Vietnam International Securities CEO Duong Ky Hiep said that the rate cut may be helpful enough to boost all sectors after the disease is contained.
“The consumer price index (CPI) is still under control, so increased cash supply may not worry the market like it did 10 years ago,” he said, implying such action may cause concerns about inflation and economic downturn.
According to KB Securities Vietnam Co (KBSV), liquidity of the banking sector is still abundant as overnight interbank rate is low at 2 per cent per annum and 10-year government bond rate is 3 per cent per annum which are much lower than the average rate of frontier markets.
Borrowing demand of local firms is declining as credit growth in the first four months of the year was at a six-year low of 1.32 per cent. Credit growth in the same period last year was 4.5 per cent.
The market is hoping for more capital inflow, Bao Viet Securities’ macro analyst Tran Hai Yen told Vietnam News.
The market sentiment is lifted on expectations that companies will enjoy lower financing rates and perform better, she said.
After the latest rate cut, rates for short-term deposits with below-six-month terms have fallen 0.3-0.5 percentage point but long-term rates haven’t changed much, she said.
Lending rates have also been the same.
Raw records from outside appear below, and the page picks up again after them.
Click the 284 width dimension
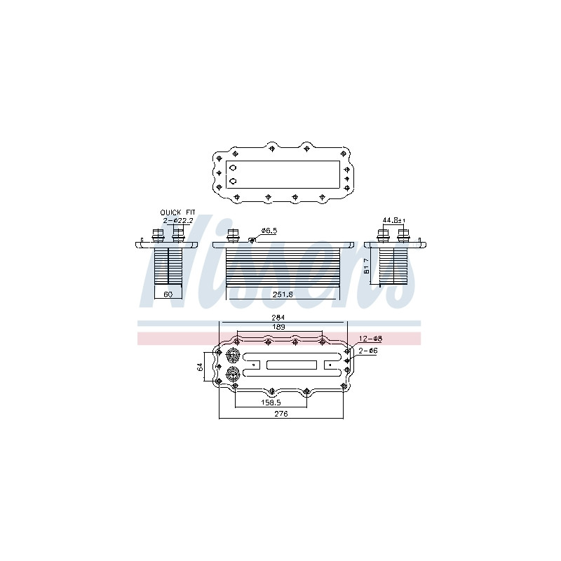[x=278, y=318]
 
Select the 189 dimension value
[x=278, y=327]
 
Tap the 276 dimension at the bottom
[x=281, y=414]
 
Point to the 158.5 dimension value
[x=271, y=403]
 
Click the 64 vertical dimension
[x=200, y=367]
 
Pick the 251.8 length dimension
[x=283, y=294]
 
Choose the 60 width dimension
[x=168, y=294]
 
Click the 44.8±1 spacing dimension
[x=393, y=220]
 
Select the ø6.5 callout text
[x=269, y=231]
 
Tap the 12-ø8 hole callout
[x=370, y=339]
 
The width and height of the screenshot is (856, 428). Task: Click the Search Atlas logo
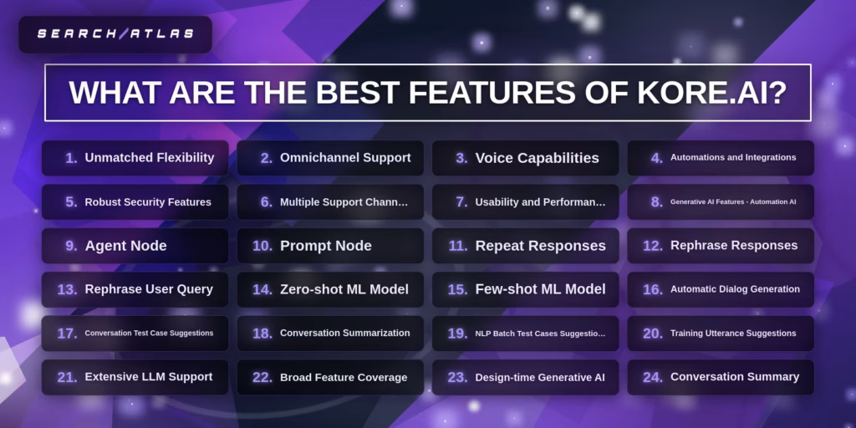(115, 34)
Rates are cut for customers that work in priority sectors such as manufacturing and processing, retail and wholesale, and agriculture-aquaculture-forestry.
“But that is not enough to help the local stock market move up firmly,” Tran Thi Khanh Hien, analysis director at VNDirect Securities, told Vietnam News.
“The rate cuts aim to help local companies and support economic growth, thus making investors feel good.”
But the impact would be modest, she said.
Cash supply is controlled on banks’ credit growth and means of payment, she said.
“A large proportion of loans are long-term, so the rate cuts hardly have any impact on long-term lending rates.”
The central bank this year has made two rate cuts with the last one on May 13.
Since then, the stock market has not rocketed up as expected and trading liquidity is averaged at VND6.06 trillion (US$260.47 million) per day.
The local market has been boosted mainly by investors’ purchasing of cheap stocks since the VN Index hit its three-year low of 660 points in late March.
“Securities firms and investors had seen the rate cut coming,” she said.
“Short-term borrowers may enjoy the rate cuts, not the long-term ones.”
Commercial banks will see little change in their interest margins because they are able to cut lending rates on lower input costs and the policy is applied to virus-hit borrowers only, she said.
Both analysts shared the view that the central bank could be more open to similar actions in the near future.
“The SBV may continue this policy in the second half of the year to support the economic recovery by loosening the controlling rate by 0.25-0.5 percentage point while inflation growth is expected to slow down in the third quarter,” Hien said.
The central bank may make further cuts if needed because the policy making must depend on inflation and banks’ bad debt ratios, capital adequacy ratios and liquidity, Yen said.